Selling this saw due to loss of business. It is good and has been used very little. Bar in almost new. I will run this add for 2 weeks here then change cities until sold. It is a great deal and I will hate giving the saw up. I also have a Stihl 088 that is in better then good shape. Take both for $750 plus shipping.





* Location: USA But Will Ship
* it's NOT ok to contact this poster with services or other commercial interests


Posting ID: 263757276

http://toronto.craigslist.org/tls/263757276.html


----------



## SRT-Tech (Jan 22, 2007)

jazak said:


> Man you guys really get fired up over $1K. I understand that this is upsetting and very wrong but damn you guys have anger problems, huh?!? I've had WAY mor ethen $1K go missing and never been that mad.
> 
> 
> BTW hope you find the saw.



no offense, but a $1000 is a hell of a lot of money to some of us. Not everyone can just whip out thier wallets and replace a $1000 saw instantly. Took me 3 months to save enough to replace $500 worth of climbing gear. (a person has to cover shelter, bills & food costs first). And damn rights people get mad..does'nt matter if its a $10 'biner or a $1000 saw or whatever....theft is theft and it makes people really ******* pissed off. 

:deadhorse:


----------



## cobbler (Feb 11, 2007)

*Another way of looking at it*



olyman said:


> they have no conscience--and society wouldnt miss them if they disappeared--



I would get pretty PO'd if someone took a tool that fit me like a good saw. These things can kill you or help you make a living. Kind of get attached to one that helps you make your living safely.

There is however a good reason not to say in words or print what our gut's sometimes make us want to say. Suppose you have and accident or an "accident" dealing with someone you caught ripping you off. I surely would not want someone dredging up an old internet post or someone who remembered me saying that to use against me in court. Just my thoughts. Hope they get their saw back, GC


----------



## Timberchic (Feb 15, 2007)

olyman said:


> they have no conscience--and society wouldnt miss them if they disappeared--



Amen to that.....So 65x55 any leads or updates...Did you file a police report???.....Even though it may not seem like a good idea,please keep a record od the serial number on your saws.In the event we recover one,you're armed with that much more....What also sucks is when we catch someone ripping you guys off,they're lucky if they get over 30 days in the hole..


----------



## jazak (Feb 20, 2007)

Timberchic said:


> Amen to that.....So 65x55 any leads or updates...Did you file a police report???.....Even though it may not seem like a good idea,please keep a record od the serial number on your saws.In the event we recover one,you're armed with that much more....What also sucks is when we catch someone ripping you guys off,they're lucky if they get over 30 days in the hole..

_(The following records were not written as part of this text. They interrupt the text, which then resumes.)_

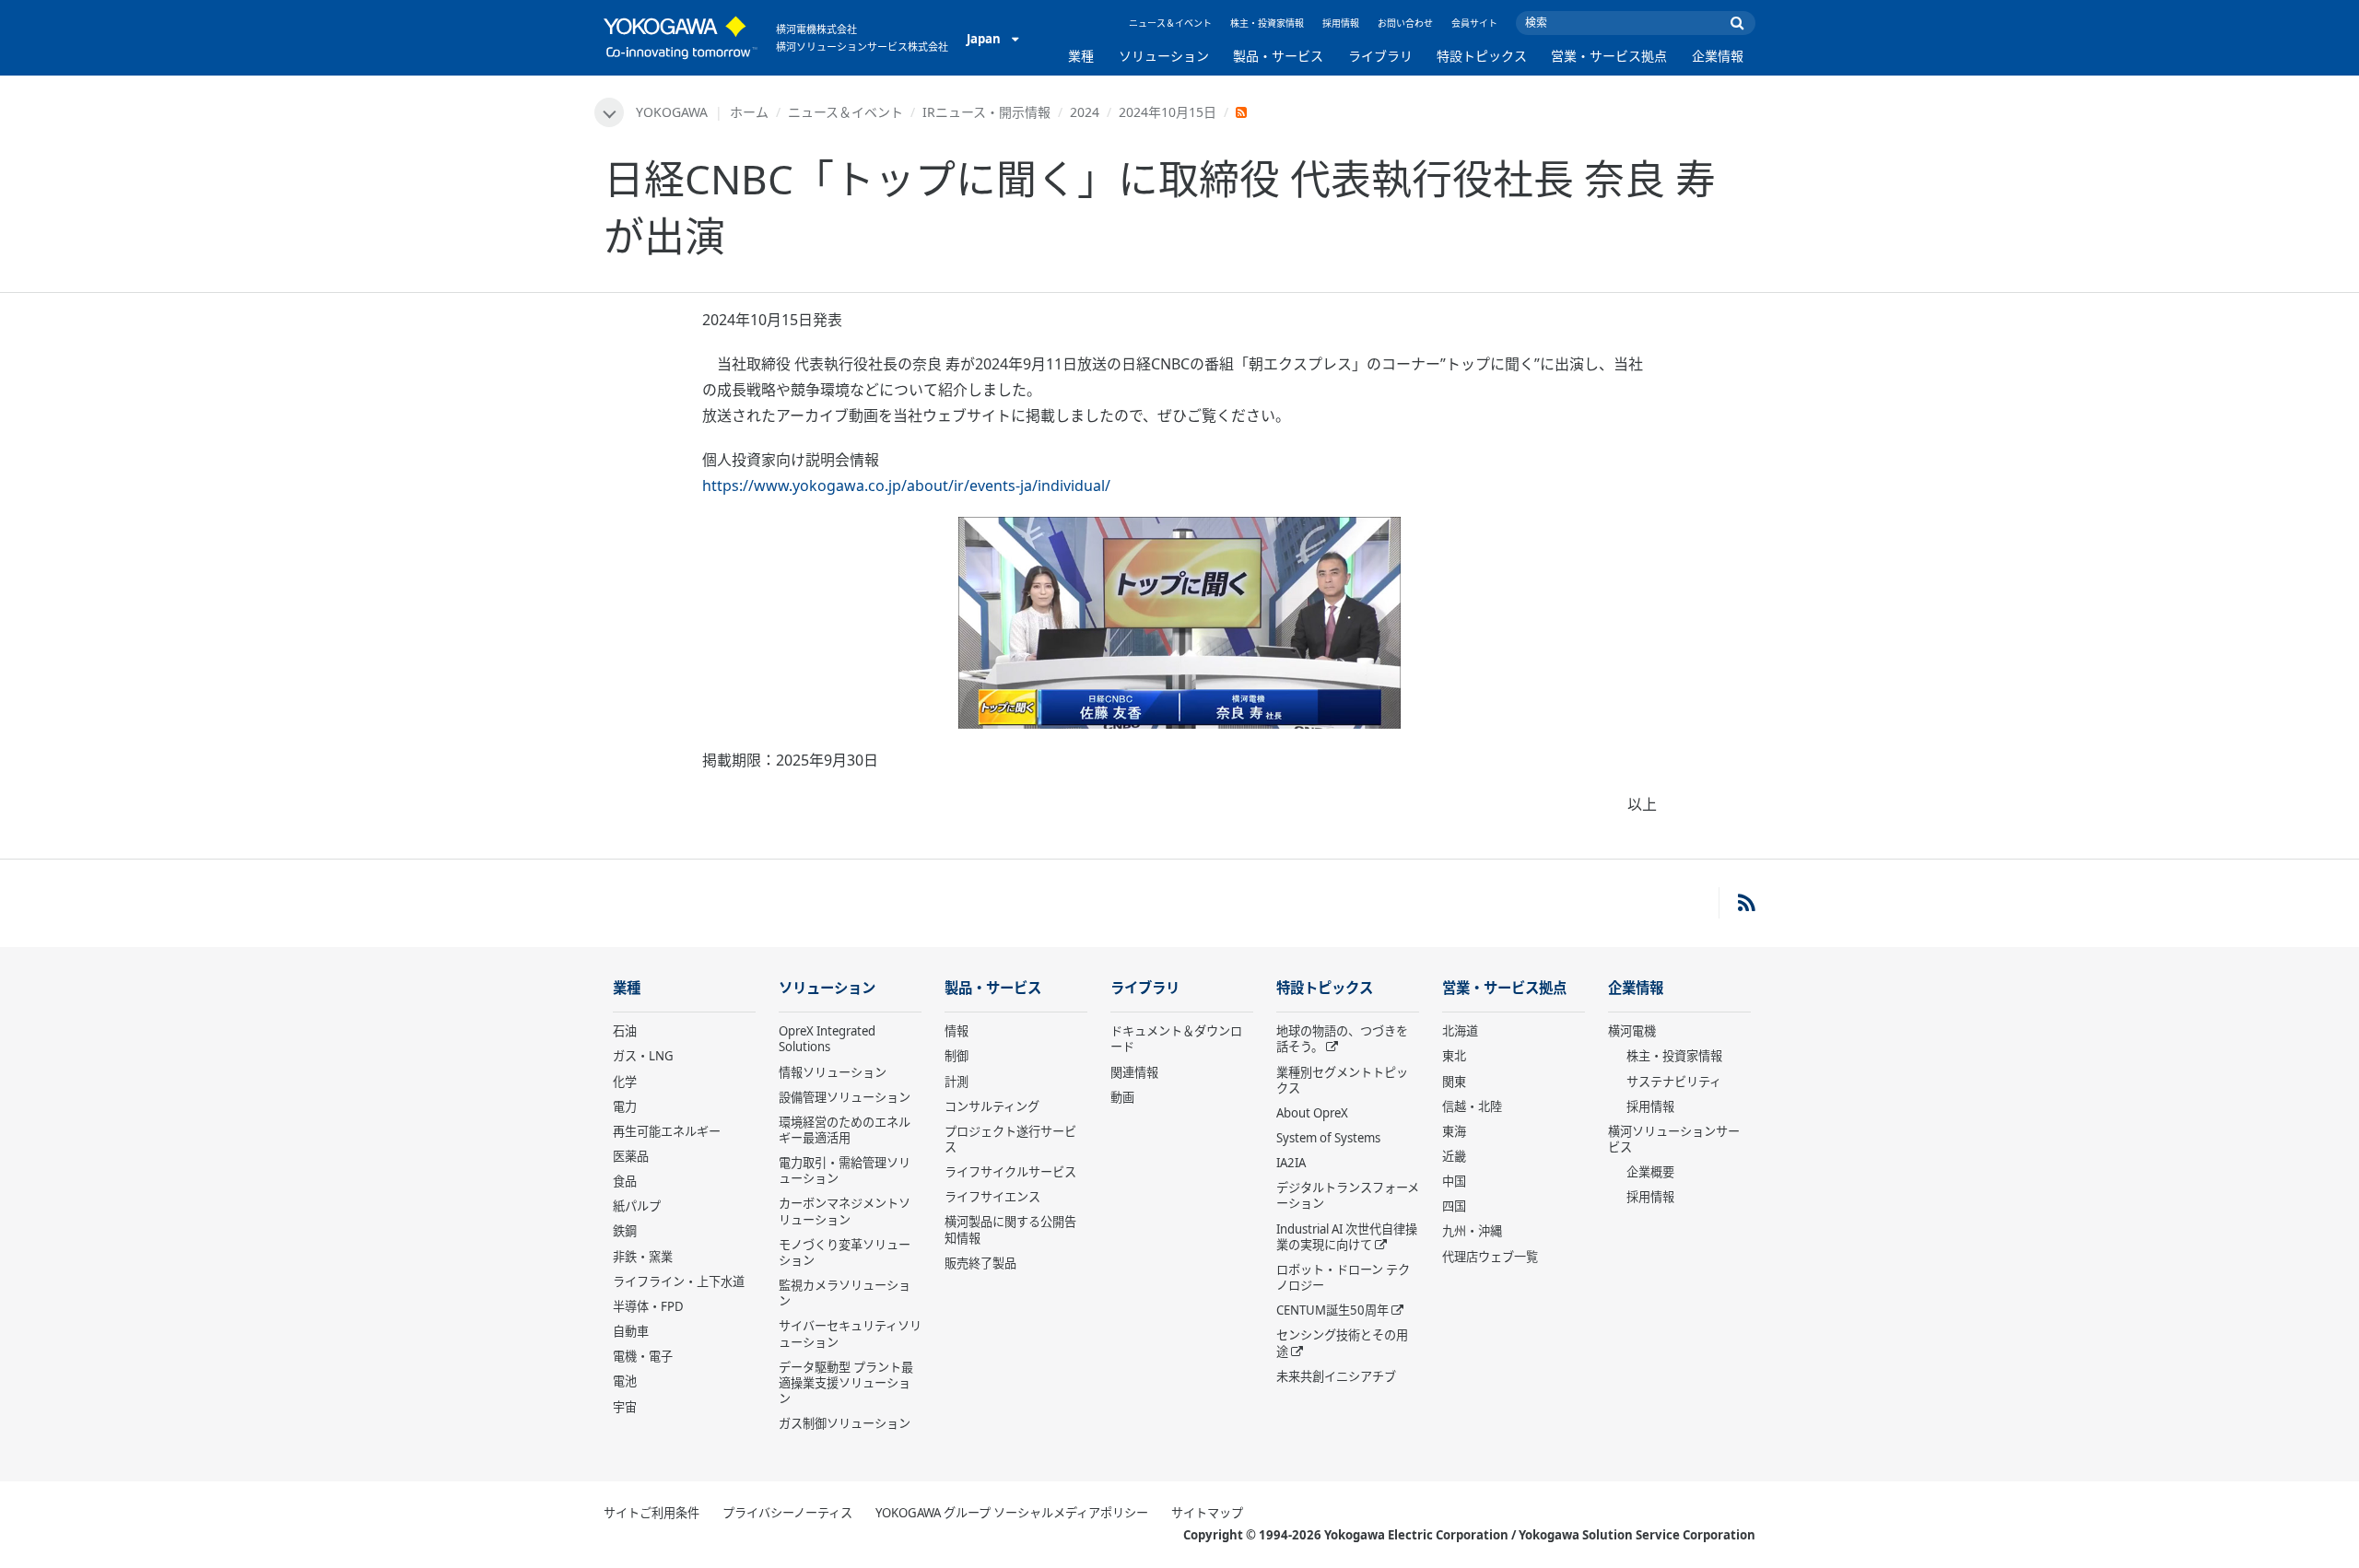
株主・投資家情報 (1267, 23)
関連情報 (1134, 1072)
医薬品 (631, 1156)
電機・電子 (643, 1356)
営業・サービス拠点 (1609, 55)
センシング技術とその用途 (1342, 1343)
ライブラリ (1380, 55)
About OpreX (1312, 1113)
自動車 (631, 1331)
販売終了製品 (980, 1263)
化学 (625, 1081)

30 days is plenty long for a 1st time offense and when the itemis under $1500.......


----------



## hanniedog (Feb 20, 2007)

*Jazak*

If it took me six months to save up for that $1,500 saw and some P.O.S. stole it and only got 30 days I would not be happy. I would also probably pay this person a visit after their jail time. From your previous post money must not that big of a deal to you. The people on this site work hard for their money and have every right to be ticked when a person steals from them.


----------



## Timberchic (Feb 20, 2007)

jazak said:


> 30 days is plenty long for a 1st time offense and when the itemis under $1500.......


 When it's something that someone makes a living with like that,I have no sympathy.




hanniedog said:


> If it took me six months to save up for that $1,500 saw and some P.O.S. stole it and only got 30 days I would not be happy. I would also probably pay this person a visit after their jail time. From your previous post money must not that big of a deal to you. The people on this site work hard for their money and have every right to be ticked when a person steals from them.



My husband had two 440's and a 200T stolen a while back..They caught the guy who did it,and they still couldn't recover the saws because he had already pawned them and the pawn shop had already sold them..Here is what's funny,the day they were stolen I was home,but I was asleep because I had to work the night before...They had to walk right past my patrol car to get to where the saws were.We also have a german shepherd that patrols our yard,and he never once barked,or it would have wakend me up...No doubt the guy was a pro..It turned out that he was wanted in four different counties..He's still in jail awaiting trial,and I'm at the jail every day.Many times I've wanted to see him just so I would know his face,but then again,I might have done something stupid....I would not be where I am today if not for my husband and his saws...He paid for my education with them,and because of his business he knew alot of high ranking people in law enforcement and thats what got me this job


----------